September 19, 2008 at 11:35 am
(1) jeremiah says:

i do cardio and strength in the same workout at the same time. my workouts consist of a 5 min warm-up run. a few minutes of stretching. then i do 20 minute non-stop bodyweight workout with no rest (squats, pushups, lunges, chin ups, jumps, etc.). then i cool down on the bike for another 5-10 minutes. that 45 minutes of constant elevated heart rate (cardio) with resistance strength training (body-weight). it is the best for burning fat and building strength.

September 19, 2008 at 12:00 pm
(2) Ted Potter says:

I do 60 minutes of cardio and then 30 – 40 minutes with
weights. The next day I reverse it. Some days I split 30 cardio weights 30 minutes cardio.

Sometimes my trainers has me do nothing but weights when I want to build muscle.

September 20, 2008 at 11:00 am
(3) Dave says:

I like to do both at the same time due to time constraints (though I agree with your legs day exception). My thought is to do the weights first as this wears down your glycogen store and when you get to cardio you’re more likely to burn pure fat. I like to do high intensity interval cardio
to keep the time to a minimum.

September 21, 2008 at 3:56 pm
(4) Jack says:

Isn’t it less time to do just one – cardio or weights – in single session? I’m guessing the time savings is in calendar days at the gym more than actual time spent there? Any clarification of this would be helpful.

September 21, 2008 at 7:11 pm
(5) Chris says:

I do both in just about every workout. I’m an mma fighter and need to have the explosive power gained from weight training, and the ability to coninue at a sustained rate for long periods of time. Ususally, I start with 15 min of high intensity interval training, either with sprints or on an eliptical. Then move to the weights for 30-45 min and focus primarily on 2 opposing major muscle groups. This allows me to move from one excercise to the next keeping my heart rate up and also allows some muscle recovery time for greater performance. Then I’ll finish with 15-30 min of more high intensity intervals. This system has worked wonders for me, it burns through fat and energy at a crazy rate and also lets me maintain plenty of muscle mass. Hope it helps!

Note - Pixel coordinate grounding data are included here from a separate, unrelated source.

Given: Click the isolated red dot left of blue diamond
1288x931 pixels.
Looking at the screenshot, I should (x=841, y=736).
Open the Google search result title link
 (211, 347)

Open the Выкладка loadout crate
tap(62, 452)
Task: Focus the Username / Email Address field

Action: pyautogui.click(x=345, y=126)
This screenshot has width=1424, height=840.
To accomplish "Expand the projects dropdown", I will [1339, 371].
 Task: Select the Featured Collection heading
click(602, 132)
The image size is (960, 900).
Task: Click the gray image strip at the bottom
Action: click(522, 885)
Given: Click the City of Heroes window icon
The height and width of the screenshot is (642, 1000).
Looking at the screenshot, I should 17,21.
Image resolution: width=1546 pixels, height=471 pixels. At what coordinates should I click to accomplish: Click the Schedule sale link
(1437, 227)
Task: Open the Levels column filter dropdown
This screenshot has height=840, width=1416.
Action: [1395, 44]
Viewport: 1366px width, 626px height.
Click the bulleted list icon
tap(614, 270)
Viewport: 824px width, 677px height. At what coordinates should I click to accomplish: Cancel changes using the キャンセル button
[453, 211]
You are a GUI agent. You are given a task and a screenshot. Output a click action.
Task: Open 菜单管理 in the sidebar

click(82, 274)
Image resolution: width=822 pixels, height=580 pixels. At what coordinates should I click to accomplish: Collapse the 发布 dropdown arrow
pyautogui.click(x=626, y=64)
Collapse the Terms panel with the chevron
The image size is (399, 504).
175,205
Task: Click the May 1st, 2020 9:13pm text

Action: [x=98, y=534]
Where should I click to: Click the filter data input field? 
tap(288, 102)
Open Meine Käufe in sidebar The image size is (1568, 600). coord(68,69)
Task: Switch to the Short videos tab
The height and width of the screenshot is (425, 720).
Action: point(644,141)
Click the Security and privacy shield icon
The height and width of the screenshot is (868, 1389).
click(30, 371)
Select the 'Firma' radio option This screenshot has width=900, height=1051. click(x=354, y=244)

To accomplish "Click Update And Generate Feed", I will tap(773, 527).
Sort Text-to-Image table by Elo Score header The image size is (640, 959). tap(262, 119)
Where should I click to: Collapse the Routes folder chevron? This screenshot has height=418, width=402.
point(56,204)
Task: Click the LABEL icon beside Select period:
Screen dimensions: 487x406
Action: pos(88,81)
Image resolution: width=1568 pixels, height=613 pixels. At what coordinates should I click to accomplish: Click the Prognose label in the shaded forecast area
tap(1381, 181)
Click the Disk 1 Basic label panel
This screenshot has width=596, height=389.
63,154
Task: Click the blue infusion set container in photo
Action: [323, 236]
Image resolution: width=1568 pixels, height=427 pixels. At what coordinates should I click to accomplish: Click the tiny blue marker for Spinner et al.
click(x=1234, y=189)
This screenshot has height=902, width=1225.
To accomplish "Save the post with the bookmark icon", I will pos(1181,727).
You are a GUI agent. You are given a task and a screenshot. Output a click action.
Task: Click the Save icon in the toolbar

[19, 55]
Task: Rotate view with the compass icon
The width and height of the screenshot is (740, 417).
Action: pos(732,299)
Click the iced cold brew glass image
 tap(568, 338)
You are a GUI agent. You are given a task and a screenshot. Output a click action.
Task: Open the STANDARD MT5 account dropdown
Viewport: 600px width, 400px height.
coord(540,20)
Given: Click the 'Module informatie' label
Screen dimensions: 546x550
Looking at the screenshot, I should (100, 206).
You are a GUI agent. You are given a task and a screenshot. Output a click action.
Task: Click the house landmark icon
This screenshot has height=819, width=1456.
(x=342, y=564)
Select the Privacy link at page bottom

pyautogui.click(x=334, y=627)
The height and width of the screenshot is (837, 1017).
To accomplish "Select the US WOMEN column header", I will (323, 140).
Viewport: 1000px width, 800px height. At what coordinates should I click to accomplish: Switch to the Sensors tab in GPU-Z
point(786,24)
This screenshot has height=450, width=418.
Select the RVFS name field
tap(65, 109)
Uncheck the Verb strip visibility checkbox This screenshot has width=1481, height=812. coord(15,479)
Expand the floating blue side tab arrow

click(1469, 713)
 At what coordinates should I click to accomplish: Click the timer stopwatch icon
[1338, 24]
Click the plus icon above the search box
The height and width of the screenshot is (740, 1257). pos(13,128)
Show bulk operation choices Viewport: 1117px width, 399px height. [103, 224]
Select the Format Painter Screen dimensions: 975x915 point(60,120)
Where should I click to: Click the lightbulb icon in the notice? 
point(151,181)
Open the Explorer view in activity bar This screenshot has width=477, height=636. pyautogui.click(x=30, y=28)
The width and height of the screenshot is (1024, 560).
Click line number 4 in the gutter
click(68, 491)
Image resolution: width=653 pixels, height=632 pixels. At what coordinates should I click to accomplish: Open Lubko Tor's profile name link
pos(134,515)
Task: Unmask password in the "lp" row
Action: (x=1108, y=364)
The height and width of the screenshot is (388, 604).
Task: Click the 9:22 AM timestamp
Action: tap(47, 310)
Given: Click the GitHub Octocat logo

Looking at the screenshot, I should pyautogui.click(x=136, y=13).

September 22, 2008 at 5:33 pm
(6) stacie says:

I usually try to alternate my cardio from my weight training days. I weight train 3 days a week and do cardio in between each day. Each workout is usually an hour. If I am on a time crunch then I combine them in the same day and shorten them both up. This leaves you with plenty of energy for both and you get a better workout.

September 22, 2008 at 10:18 pm
(7) frank says:

I like to work with weights and machines for 45 minutes and since I am planning to run a marathon next month I run for 22 miles. I do this 3 times a week.

September 23, 2008 at 8:14 pm
(8) Bodyfitgirl says:

I do something a little different. Day one is strictly weights, Day 2 is lower body with HIIT after the weights. Day 3 is SS Cardio. Then I do that all over again for the next 3 days. I am focusing on building muscle.

September 24, 2008 at 8:22 am
(9) menomom says:

On Tu/Th I train with overall weights for 45 min, followed by an hour of raquetball. I do 10 min of machine cardio before and after as a warm up/cool down. On M/W/F I run 3-5 miles, followed by an hour of yoga. I have to say, I don’t notice a big difference… both ways wear me out!

September 24, 2008 at 1:27 pm
(10) Joe Cannon, MS, CSCS, NSCA-CPT says:

I am an exercise physiologist and I often discuss this study in my lectures. Despite what many say, its true that we really don’t know which combo is best so. Id suggest that those looking for weight loss vary strength and cardio every other month to keep their body guessing and take full advantage of the after cardio burn.